Aston Villa’s third permanent manager of the year made no pretence that he will be the saviour of the Premier League’s bottom club. “I’m not a dreamer or a magic man,” said Rémi Garde as he was unveiled as Tim Sherwood’s replacement at Villa Park on Thursday. “But I have strong ideas.” They will need to take root swiftly for Randy Lerner’s latest managerial gamble to secure Villa’s top flight status.
It was the Villa owner’s love and long-term vision for the club that sold the job to the former Lyon coach, according to Garde, despite Lerner’s desire to sell up. The American billionaire has turned to a coach without Premier League managerial experience, and who has been out of the game for over a year due to personal reasons, to save a team that last won a league point on 29 August and has merely four in total with almost a third of the season gone. “I feel the club is in a hole,” said Sherwood shortly before he was sacked last month. A dreamer is the last thing Villa need in the circumstances.
“In football, things can change,” said Garde, who has signed a three-and-a-half-year contract and begins his reign at home to the leaders Manchester City on Sunday. “If I didn’t think I could change things I would have said ‘No, this job is not for me’, but I’ve got the hope that we can do it. I don’t know what happened before, I was not inside and I can’t judge. I can only focus on what will happen from now on.
“I haven’t the certainty we will stay in the Premier League because the situation we are in is difficult but I have strong belief we will do it.
“I’m not a dreamer or a magic man, I have strong ideas. Maybe that was why I stopped at Lyon – because you need strong energy for what I want to do – but now I think there are things I want to change. That is not saying what went on before was wrong. There is not only one way to win games but I have my ideas and a strategy that I want to implement.”
Garde’s friendship with Arsène Wenger, who managed the former midfielder at Arsenal between 1996-99, had been cited as a key factor in the 49-year-old’s decision to follow his compatriot’s advice and take the Villa job. While admitting Wenger and the ex-Villa manager Gérard Houllier are trusted confidants, Garde insists his return to England had no outside influence.
“I had made my decision 98% before I read what Arsène said,” he said. “You can’t make this kind of decision because someone said I should. I have big respect for Arsène Wenger but I’m not crazy enough to say ‘OK, let’s go’ because Arsène said so. He is not sat here next to me with this job.”
Garde confirmed he rejected a previous offer to manage in the Premier League – from Newcastle United in January – having given Lyon his word he needed an extended sabbatical from the game. “That time I was not ready to start again after leaving Lyon,” he said. “I wanted to stay honest to the chairman.” The Frenchman also claimed he was “not desperate” to return to the game nor depressed at being out of it, but had a feeling for Villa following talks with Lerner and the club’s chief executive, Tom Fox.

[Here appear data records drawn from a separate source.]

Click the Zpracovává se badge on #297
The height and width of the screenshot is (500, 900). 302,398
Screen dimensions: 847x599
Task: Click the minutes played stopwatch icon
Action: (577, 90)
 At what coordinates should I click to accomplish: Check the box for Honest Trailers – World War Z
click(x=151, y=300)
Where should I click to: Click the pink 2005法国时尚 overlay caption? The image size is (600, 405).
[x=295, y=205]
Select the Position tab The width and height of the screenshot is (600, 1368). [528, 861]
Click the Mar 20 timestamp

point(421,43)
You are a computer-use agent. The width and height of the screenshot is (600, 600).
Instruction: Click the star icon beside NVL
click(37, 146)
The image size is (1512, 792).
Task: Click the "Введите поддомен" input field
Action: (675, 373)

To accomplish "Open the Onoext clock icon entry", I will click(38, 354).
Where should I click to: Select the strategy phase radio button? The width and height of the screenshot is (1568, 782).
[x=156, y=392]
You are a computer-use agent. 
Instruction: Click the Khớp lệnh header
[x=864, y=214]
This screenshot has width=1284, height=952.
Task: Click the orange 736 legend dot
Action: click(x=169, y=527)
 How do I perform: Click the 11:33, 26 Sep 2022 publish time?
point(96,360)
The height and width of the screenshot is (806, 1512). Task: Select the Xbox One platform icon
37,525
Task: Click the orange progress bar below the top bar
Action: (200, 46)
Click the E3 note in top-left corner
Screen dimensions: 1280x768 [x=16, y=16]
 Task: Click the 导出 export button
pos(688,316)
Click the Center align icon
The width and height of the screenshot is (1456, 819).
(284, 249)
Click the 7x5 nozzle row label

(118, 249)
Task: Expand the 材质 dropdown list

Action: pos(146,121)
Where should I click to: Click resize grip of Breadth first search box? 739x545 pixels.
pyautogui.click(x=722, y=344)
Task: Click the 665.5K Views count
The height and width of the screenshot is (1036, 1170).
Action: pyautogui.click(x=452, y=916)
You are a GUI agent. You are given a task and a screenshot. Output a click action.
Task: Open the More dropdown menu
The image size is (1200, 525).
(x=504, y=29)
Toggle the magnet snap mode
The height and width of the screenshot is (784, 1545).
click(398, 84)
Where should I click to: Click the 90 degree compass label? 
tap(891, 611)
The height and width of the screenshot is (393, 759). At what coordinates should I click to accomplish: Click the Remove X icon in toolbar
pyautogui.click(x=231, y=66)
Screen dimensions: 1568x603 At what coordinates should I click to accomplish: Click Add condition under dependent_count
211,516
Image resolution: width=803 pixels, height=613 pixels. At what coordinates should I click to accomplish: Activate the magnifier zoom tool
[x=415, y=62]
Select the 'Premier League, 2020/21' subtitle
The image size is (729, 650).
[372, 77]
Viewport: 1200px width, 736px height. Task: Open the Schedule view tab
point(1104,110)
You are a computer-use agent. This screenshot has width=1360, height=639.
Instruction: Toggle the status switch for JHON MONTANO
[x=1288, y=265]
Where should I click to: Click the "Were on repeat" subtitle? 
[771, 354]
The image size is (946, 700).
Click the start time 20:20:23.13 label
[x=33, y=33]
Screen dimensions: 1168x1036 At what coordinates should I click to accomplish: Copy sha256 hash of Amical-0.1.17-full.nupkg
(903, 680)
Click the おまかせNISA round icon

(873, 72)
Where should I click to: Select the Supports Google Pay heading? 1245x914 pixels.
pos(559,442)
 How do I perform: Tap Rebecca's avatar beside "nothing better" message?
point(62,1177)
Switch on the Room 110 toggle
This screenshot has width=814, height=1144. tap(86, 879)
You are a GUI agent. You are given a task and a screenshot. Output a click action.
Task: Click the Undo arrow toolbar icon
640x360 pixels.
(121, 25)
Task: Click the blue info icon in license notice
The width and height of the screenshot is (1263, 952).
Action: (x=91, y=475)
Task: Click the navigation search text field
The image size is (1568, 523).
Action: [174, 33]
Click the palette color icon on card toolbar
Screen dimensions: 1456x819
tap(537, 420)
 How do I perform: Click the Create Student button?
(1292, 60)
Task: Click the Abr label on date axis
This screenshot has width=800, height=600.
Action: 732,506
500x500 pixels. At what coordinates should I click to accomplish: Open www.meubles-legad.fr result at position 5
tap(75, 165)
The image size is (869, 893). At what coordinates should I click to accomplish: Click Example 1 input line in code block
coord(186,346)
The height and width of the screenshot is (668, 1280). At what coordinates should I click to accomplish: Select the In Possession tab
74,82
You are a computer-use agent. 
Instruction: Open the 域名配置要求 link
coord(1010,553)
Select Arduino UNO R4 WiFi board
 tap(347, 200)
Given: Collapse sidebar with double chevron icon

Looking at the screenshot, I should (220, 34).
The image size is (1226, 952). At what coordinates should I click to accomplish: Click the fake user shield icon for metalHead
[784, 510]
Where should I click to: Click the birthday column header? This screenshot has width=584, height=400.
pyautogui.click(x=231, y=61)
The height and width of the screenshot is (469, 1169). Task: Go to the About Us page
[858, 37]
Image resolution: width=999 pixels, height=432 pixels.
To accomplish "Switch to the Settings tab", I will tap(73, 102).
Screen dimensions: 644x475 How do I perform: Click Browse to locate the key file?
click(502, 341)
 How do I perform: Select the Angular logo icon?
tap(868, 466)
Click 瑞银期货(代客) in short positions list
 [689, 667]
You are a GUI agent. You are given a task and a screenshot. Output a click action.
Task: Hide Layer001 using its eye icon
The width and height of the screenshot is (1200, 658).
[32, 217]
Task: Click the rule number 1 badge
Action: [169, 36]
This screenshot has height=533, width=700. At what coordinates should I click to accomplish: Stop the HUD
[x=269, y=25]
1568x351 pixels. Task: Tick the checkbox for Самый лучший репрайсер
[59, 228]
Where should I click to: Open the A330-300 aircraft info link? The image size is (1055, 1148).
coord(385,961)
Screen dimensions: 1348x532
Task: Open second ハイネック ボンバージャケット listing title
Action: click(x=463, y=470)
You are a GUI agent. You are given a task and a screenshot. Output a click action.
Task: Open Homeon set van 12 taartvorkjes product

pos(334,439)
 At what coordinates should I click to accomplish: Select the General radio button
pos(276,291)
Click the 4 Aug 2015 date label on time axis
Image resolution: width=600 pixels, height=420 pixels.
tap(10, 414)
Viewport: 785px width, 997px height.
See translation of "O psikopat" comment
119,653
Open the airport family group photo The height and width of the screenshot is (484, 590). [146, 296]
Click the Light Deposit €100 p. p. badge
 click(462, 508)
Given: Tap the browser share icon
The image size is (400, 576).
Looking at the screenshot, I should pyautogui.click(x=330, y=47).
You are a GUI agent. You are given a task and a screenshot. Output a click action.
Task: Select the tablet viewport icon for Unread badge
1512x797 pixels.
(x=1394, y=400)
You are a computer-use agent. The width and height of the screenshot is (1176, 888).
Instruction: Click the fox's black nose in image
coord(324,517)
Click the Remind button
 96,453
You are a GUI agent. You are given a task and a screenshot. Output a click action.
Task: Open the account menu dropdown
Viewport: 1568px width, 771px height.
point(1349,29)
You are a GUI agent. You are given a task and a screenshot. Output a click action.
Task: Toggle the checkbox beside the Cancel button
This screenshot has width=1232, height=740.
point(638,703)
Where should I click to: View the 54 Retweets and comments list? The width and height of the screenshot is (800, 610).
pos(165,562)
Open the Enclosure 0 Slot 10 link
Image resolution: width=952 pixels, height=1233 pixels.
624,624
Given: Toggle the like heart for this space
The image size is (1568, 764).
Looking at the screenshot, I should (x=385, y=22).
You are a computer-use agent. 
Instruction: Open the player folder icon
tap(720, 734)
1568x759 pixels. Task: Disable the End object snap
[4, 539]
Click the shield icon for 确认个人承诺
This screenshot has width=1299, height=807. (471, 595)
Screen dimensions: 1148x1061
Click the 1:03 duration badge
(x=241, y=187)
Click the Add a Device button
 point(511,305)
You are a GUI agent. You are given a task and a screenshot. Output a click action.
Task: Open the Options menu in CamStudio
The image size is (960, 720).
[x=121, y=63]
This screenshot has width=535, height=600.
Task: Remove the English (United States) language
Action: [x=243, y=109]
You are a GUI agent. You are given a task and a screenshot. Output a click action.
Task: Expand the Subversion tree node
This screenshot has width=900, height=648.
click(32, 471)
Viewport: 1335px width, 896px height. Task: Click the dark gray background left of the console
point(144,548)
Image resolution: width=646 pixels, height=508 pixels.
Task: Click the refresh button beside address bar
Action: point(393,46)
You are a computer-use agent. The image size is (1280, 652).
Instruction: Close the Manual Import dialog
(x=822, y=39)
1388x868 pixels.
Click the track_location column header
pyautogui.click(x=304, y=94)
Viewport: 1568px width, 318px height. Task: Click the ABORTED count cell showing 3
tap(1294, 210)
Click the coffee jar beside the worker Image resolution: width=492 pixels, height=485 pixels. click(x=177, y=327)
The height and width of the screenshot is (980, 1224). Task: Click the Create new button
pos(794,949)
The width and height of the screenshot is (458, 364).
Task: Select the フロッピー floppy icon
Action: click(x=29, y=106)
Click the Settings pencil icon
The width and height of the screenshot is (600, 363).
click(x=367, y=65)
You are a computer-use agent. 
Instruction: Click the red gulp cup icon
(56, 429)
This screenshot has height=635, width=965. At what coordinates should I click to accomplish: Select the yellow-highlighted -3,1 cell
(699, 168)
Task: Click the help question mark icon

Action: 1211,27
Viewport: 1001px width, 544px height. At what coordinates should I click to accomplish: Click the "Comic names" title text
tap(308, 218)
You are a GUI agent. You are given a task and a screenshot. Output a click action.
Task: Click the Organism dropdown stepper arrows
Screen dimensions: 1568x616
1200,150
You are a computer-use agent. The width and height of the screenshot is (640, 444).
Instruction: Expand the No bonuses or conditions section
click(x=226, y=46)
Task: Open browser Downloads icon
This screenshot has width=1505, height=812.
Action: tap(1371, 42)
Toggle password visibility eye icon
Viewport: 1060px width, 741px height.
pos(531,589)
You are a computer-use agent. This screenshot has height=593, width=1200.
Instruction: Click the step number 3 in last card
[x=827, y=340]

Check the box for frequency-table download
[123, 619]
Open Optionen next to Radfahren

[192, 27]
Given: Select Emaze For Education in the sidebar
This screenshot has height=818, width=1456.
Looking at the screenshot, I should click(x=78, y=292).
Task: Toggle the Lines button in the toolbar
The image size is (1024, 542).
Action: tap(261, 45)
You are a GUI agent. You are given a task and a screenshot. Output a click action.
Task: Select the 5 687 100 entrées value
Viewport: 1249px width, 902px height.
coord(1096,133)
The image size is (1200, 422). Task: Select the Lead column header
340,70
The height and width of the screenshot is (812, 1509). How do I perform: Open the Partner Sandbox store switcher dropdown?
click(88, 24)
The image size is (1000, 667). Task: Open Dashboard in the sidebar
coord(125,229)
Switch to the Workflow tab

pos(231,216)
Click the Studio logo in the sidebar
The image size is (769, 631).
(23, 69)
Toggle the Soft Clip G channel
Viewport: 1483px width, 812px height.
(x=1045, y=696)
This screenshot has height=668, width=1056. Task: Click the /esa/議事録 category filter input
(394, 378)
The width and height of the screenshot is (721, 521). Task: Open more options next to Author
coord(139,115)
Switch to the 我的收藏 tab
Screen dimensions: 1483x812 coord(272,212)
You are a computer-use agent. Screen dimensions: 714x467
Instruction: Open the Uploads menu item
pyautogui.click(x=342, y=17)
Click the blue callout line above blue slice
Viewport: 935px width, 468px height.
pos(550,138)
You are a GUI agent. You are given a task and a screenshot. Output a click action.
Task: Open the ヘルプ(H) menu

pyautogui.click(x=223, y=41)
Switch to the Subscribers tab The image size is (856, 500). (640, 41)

He explained: “I had a very good feeling from speaking with the owner, with the way he wanted to fix this bad situation. I think the feeling and the way people share ideas about the future is important in a club. If not, it could be difficult. I love how they want to make Villa for the future, so I agreed.”
But that does not tally with Lerner’s attempts to sell the club he purchased in 2006. “You have to ask the owner about that,” Garde replied.
“I can’t tell you the private conversation I had but he never appeared to me to be wanting to sell the club. He loves the club and I was very impressed with how he spoke about Villa. He gave me the belief. To be honest, I was surprised to see how much he loved the club. He made me want to work with him. I can’t speak in the name of Randy Lerner, I have only just met him, but he did not seem to be a man who doesn’t love the club and doesn’t care – it was the opposite.”
The new Villa manager insisted he had no qualms about working with a transfer committee, a source of clear frustration for Sherwood. Garde said: “It is something we are used to in France. What’s important is that I will have the final say. I can’t watch all the games. The organisation is a support, not something I will fight against. We will have discussions and I will say what I want.”
Garde’s assistant manager, Reginald Ray, who had occupied the same position at Bastia, and his former fitness coach at Lyon, Robert Duverne, have joined the coach at Villa Park. Hopes of a swift reunion with his Lyon assistants Gérald Baticle and Bruno Génésio have been thwarted for the time being by the French club’s owner, Jean-Michel Aulas.